## What to produce
Pick every line out of the entries below that holds the string "agent", and report them.

## Materials provided
==*==
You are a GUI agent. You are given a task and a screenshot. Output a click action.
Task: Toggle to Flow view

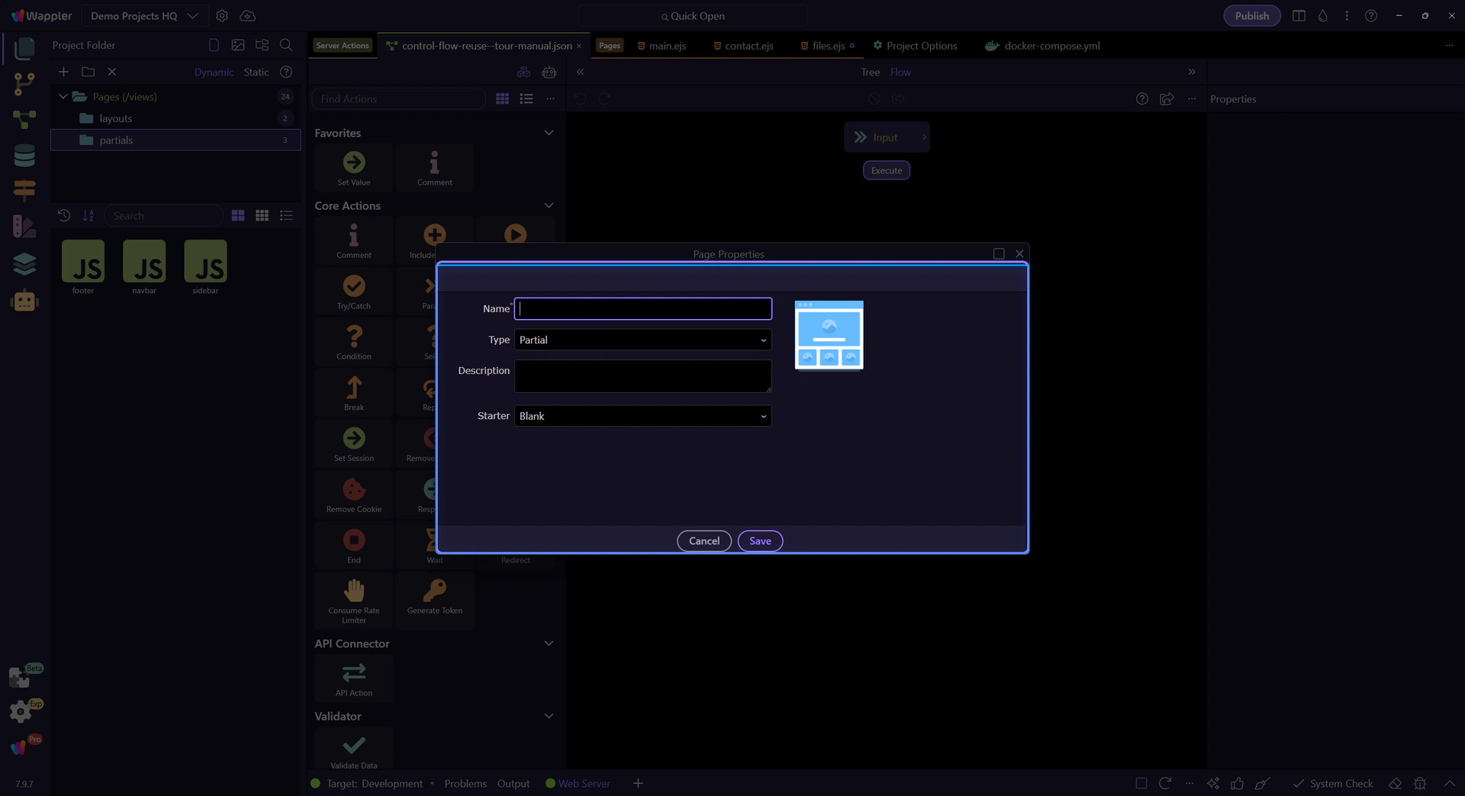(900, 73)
==*==
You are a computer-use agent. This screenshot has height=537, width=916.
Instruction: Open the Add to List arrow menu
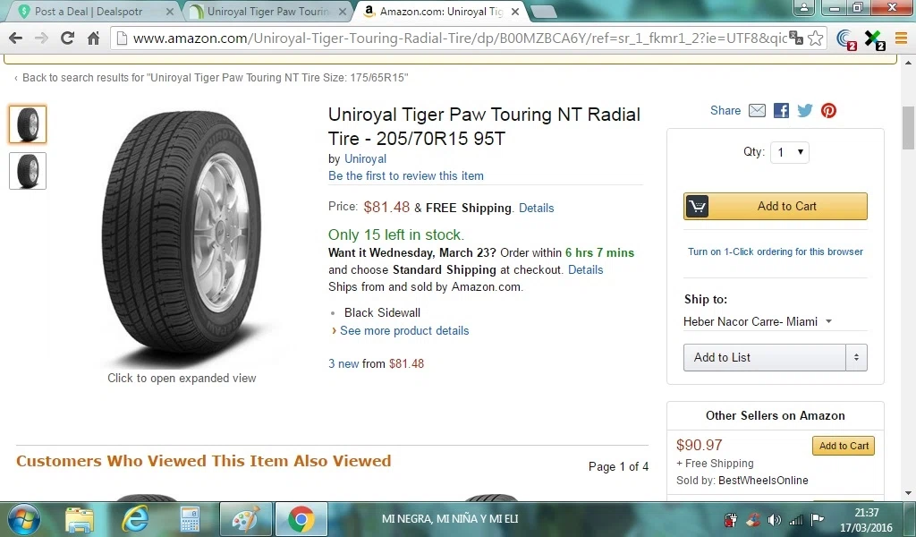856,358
==*==
## Response to this exercise
You are a GUI agent. You are given a task and a screenshot. Output a click action.
You are a computer-use agent. This screenshot has height=537, width=916.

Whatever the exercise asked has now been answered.